Altered parathormone levels were observed in most patients and the study confirmed a high frequency of use of vitamin K antagonists in kidney transplant recipients with calciphylaxis, suggesting that vitamin K deficiency may indeed play a significant role also in these patients. Mortality was unfortunately high also in this cohort, with an overall short-term survival of 44%.

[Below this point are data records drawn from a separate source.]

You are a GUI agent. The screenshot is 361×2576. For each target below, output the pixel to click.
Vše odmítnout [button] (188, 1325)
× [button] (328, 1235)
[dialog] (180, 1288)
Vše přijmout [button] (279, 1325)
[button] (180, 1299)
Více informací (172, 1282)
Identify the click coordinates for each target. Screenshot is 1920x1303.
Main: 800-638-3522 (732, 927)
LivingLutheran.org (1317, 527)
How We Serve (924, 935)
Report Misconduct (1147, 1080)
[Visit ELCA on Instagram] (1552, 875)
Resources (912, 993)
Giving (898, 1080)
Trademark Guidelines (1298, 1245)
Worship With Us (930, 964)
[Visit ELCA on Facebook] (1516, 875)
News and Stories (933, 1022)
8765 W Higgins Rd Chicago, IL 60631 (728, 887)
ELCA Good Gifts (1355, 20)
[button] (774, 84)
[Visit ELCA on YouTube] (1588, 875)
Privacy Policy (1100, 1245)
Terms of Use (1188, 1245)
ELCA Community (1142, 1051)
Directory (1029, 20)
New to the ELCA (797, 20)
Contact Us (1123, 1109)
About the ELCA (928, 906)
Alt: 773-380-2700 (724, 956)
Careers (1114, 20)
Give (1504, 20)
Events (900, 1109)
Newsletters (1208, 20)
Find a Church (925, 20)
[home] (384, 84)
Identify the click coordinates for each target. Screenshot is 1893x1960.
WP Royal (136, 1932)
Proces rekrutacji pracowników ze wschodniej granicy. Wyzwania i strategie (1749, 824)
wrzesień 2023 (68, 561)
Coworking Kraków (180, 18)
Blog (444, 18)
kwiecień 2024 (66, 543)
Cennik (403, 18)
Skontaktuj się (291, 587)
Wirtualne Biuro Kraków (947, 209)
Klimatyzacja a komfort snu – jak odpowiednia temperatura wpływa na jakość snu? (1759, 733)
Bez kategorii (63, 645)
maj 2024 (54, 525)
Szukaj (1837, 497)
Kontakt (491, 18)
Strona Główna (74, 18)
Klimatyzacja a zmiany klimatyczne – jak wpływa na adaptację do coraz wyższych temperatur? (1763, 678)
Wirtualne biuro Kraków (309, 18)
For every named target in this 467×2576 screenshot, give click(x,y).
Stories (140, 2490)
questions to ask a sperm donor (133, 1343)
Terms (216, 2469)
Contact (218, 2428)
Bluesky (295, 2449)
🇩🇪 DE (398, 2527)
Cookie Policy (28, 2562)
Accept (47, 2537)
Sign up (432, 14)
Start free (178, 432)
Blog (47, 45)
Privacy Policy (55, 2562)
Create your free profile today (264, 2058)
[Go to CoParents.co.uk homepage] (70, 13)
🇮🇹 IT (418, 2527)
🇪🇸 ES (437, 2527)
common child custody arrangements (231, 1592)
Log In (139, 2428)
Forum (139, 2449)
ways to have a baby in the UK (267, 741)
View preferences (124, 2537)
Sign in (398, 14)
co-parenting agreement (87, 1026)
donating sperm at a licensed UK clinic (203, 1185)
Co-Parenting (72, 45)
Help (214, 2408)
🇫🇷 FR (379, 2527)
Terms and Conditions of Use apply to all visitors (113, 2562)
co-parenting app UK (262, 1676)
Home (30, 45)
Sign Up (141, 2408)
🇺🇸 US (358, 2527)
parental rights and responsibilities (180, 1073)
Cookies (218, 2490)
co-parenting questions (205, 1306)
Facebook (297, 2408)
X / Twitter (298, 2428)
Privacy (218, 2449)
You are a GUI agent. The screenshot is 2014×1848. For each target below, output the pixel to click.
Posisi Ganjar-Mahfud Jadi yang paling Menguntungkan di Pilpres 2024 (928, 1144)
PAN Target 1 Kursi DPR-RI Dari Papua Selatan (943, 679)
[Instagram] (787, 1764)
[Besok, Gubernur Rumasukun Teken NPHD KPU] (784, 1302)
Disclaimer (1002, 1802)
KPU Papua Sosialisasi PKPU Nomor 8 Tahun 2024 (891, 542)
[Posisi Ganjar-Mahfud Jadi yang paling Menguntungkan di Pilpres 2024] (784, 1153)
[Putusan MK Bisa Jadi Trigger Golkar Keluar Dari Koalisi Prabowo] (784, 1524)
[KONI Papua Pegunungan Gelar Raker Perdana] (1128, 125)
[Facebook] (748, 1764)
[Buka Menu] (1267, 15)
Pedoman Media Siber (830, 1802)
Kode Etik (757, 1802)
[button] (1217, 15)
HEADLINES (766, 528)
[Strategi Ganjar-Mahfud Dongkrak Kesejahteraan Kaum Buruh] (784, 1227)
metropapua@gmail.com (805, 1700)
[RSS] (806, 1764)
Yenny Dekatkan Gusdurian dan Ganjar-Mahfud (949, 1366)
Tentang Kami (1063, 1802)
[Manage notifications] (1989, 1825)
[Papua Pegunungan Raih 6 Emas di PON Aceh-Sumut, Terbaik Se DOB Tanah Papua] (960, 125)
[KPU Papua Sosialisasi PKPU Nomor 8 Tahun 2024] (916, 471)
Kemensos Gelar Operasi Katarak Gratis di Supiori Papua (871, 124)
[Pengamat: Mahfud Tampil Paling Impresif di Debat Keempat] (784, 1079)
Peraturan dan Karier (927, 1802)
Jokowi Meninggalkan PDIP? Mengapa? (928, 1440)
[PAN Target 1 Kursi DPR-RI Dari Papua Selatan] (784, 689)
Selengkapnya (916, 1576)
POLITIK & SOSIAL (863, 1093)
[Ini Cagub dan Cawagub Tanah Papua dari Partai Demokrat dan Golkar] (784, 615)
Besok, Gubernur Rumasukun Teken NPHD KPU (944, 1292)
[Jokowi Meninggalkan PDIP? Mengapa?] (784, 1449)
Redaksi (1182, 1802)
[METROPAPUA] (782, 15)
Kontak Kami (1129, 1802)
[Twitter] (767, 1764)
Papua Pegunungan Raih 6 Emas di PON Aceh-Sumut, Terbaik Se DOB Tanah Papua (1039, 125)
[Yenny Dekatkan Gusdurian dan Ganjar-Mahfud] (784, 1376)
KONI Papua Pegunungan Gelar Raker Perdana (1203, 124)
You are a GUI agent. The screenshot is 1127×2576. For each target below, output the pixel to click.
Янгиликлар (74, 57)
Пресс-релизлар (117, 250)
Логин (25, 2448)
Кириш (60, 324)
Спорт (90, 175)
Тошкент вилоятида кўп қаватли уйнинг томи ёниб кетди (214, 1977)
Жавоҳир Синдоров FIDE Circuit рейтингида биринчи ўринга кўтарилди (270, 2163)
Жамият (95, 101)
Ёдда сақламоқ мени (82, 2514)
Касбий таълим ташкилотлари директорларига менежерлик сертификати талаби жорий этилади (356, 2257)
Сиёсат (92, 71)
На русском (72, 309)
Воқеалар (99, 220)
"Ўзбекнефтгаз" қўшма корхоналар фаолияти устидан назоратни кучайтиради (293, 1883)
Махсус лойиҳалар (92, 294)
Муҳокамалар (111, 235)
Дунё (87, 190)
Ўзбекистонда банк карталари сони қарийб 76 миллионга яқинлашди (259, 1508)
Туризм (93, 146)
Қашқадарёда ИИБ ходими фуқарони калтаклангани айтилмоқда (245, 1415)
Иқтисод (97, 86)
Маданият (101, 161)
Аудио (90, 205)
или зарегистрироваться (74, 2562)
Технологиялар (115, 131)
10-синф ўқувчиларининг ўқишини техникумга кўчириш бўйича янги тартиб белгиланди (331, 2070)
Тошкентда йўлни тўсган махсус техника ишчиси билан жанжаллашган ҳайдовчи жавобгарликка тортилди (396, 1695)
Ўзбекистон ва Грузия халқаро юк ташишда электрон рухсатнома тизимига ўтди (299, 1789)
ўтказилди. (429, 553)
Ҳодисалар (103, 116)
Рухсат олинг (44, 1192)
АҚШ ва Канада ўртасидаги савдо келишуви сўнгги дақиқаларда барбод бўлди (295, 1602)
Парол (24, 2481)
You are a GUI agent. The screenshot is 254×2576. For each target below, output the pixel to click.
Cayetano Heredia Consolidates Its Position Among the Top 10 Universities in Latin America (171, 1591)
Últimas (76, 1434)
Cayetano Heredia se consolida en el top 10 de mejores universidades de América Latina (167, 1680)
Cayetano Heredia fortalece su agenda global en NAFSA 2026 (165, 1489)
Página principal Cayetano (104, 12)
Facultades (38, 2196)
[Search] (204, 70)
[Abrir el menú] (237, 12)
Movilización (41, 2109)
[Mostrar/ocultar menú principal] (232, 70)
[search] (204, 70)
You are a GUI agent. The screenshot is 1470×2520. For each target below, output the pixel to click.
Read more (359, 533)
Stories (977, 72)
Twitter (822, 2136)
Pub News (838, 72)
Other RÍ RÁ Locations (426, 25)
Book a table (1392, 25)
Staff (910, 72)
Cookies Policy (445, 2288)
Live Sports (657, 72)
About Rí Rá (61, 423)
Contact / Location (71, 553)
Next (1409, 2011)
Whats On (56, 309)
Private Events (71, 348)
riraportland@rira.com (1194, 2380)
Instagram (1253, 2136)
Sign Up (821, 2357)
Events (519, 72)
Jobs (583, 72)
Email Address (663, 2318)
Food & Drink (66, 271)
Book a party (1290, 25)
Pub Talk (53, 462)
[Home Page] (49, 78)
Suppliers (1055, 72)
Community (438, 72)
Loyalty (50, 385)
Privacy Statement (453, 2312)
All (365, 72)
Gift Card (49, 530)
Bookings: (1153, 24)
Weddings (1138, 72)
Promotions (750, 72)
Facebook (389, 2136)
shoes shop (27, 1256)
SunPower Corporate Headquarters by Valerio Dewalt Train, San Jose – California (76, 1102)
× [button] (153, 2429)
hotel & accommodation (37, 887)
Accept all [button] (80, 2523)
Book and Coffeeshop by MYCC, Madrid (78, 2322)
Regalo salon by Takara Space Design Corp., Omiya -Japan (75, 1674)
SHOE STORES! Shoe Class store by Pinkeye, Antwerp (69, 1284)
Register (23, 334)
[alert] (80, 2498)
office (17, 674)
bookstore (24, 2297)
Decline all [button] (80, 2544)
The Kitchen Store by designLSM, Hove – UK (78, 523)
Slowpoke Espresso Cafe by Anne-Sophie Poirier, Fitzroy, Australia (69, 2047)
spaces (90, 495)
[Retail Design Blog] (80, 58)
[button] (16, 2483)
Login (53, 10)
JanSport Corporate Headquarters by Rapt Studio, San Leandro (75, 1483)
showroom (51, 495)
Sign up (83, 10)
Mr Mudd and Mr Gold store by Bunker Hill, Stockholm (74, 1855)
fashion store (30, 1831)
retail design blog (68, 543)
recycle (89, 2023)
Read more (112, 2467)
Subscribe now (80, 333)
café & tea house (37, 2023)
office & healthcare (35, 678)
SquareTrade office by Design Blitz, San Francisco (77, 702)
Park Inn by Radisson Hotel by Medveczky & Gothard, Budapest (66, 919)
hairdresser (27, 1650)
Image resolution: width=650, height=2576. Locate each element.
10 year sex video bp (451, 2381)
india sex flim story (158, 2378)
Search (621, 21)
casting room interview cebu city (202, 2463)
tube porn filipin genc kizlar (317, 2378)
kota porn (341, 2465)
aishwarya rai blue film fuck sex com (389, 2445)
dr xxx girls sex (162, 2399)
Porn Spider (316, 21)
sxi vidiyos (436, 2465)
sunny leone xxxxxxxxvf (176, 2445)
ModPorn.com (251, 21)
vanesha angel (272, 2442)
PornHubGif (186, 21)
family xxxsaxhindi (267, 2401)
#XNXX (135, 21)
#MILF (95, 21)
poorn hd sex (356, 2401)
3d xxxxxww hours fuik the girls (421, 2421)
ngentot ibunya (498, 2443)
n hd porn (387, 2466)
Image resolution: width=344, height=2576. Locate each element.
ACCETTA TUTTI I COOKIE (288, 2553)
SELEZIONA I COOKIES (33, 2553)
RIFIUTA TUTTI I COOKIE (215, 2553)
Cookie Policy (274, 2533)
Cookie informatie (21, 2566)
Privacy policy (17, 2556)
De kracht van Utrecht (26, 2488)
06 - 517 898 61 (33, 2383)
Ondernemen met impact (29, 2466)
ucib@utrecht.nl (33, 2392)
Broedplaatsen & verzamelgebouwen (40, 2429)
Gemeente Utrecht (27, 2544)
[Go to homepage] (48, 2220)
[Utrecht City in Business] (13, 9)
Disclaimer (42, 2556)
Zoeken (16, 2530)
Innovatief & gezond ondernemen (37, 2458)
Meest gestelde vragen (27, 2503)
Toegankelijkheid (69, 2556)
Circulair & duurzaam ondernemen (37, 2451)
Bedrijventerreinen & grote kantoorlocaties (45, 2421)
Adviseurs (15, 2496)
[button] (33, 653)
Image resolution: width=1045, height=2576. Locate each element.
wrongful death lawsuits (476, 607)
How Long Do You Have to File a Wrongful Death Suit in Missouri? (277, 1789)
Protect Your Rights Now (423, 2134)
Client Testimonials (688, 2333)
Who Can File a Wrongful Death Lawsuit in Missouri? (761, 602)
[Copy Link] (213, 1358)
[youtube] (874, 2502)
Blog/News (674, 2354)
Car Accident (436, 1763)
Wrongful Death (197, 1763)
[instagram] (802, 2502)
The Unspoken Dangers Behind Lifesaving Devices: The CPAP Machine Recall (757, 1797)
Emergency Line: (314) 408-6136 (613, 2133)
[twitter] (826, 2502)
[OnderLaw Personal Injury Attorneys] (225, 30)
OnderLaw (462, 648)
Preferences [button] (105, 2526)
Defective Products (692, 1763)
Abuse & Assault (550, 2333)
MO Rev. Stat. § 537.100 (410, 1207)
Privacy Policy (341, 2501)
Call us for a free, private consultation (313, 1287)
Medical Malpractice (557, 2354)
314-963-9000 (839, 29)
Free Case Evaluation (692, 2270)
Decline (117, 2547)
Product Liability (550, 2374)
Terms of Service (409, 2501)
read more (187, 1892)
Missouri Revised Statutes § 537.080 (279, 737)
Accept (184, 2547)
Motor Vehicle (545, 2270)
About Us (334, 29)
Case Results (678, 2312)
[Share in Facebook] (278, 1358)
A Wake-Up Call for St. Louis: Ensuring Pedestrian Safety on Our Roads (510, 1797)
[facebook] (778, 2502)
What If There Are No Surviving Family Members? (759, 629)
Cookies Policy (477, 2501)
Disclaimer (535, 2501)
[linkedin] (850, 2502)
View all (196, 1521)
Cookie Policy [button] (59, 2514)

To account for changes in the standard of care of kidney transplant recipients over the last three decades, the authors also compared the characteristics of cases diagnosed before and after 2000. Despite differences in immunosuppressive regimens and demographic features (patients diagnosed after 2000 were older and with longer dialysis vintage), most of the other characteristics were comparable between groups.
TREATMENT OPTIONS
Calciphylaxis is a complex syndrome that requires a multidisciplinary approach, including wound care, analgesia and removal of known risk factors. Despite advances in the understanding of calciphylaxis pathogenesis, therapeutic management is still based on expert consensus and there is no currently approved treatment for this condition [20]. Due to the extreme rarity of calciphylaxis in kidney transplant recipients, virtually all available data on treatment are derived from patients on haemodialysis.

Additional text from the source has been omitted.